Wilhelm: ‘Crack’ was an important step to develop Glen’s sound. It still had some choral vocal tracks but already the path to instrumental elegies like in the 16min Track D is marked. The sound is maybe rougher, as we recorded ‘Crack’ ourselves in our rehearsal space. I still like it, as it switches surprisingly in and out of different moods. Maybe Mack should do a remix.
Are any of you involved in any other bands or do you have any active side-projects going on at this point?

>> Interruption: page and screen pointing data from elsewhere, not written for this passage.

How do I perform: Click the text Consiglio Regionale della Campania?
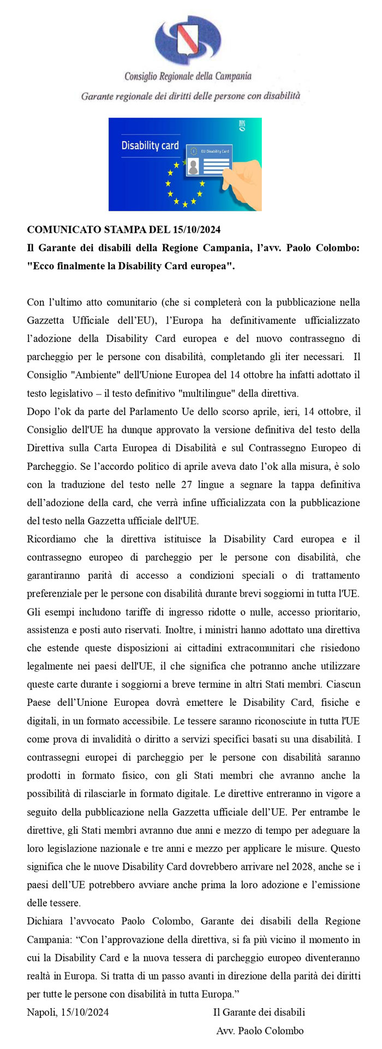click(x=188, y=76)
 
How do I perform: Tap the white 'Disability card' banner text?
click(x=150, y=146)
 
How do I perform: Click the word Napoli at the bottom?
click(x=40, y=1012)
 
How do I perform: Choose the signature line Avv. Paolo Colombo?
click(x=260, y=1031)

Wilhelm: I did an experimental project with a collective of several musicians as part of a composer’s grant I got last year. The name of the project is DELTAphase. Musicians received very few details of a track, like meter, key, tempo. Everyone had to improvise and record ideas following these very few specifications, without knowing or having heard what the other collaborators compose. In the final process I edited seven tracks, and was absolutely fascinated how various musicians can communicate musically with each other, not having talked to each other, not listening to any contribution of another musician, not even knowing each other. I plan to release the recordings in December 2023.
What’s next for Glen?
Eleni: We are looking forward to the release of ‘I Can See No Evil,’ do live shows and probably a tour. And besides that, working on new material.
Let’s end this interview with some of your favourite albums. Have you found something new lately you would like to recommend to our readers?

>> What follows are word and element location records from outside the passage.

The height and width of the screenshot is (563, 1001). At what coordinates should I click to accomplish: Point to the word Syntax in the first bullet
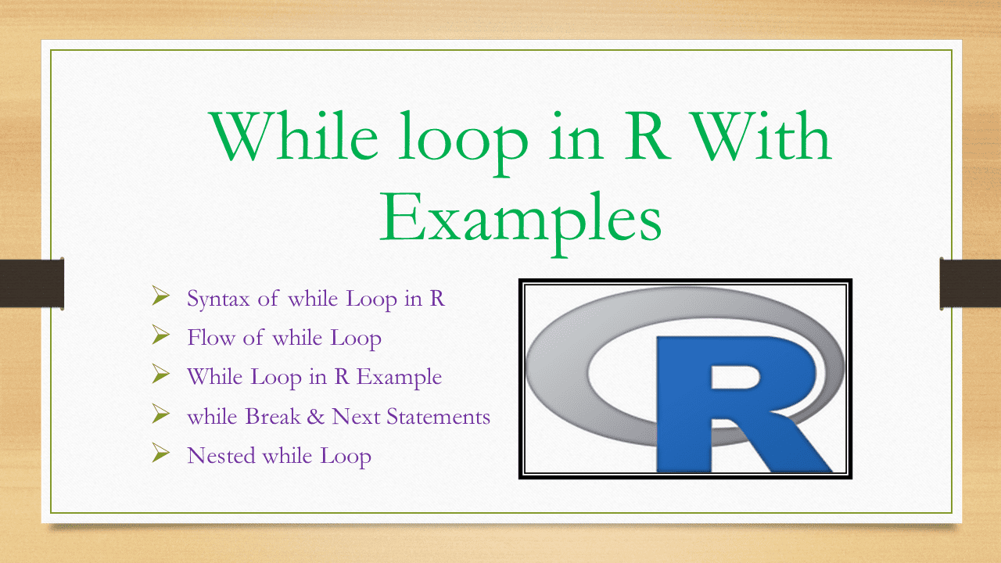[x=218, y=299]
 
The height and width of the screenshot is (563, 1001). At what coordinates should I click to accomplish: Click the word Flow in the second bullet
[x=210, y=338]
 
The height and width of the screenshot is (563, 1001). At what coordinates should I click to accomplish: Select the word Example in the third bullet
[x=399, y=377]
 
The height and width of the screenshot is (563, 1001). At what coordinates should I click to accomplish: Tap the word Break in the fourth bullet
[x=272, y=416]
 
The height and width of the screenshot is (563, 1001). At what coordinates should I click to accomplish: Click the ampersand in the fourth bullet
[x=315, y=416]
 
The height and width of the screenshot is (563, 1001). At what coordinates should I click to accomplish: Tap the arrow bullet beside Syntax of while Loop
[x=161, y=296]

Wilhelm: Name godfather for Glenn is Glenn Branca who did some great guitar orchestral compositions. His live performances are very imposingly, brutally loud and massive heavy, electric guitar noise instead of string sweetness. Favorite albums and bands are just to name a few: Suicide – ‘Suicide,’ Wipers – ‘Youth of America,’ ‘No New York Sampler,’ Gruppo di Improvvisazione Nuova Consonanza (The Group) – ‘The Feed-Back,’ Miles Davis – ‘Get Up With It’ / ‘Dark Magus,’ Golden – ‘Summer’. We also like ZU, Captain Beefheart, Pop Group, Television, Magma, Sunn O))), Sleep, Nisennenmondai, Goat (Japan), Boris, Russian Circles, Bell Witch… Do you want me to go on?
Eleni: I like to listen to field recordings compositions as well like Ron Jost’s, ‘Walking Around a Cleveland Steel Mill’ and just recently I listened to a beautiful experimental guitar sound album ‘Down On Darkened Meetings,’ Giuseppe Lelasi’s first solo LP for Oren Ambarchi’s label.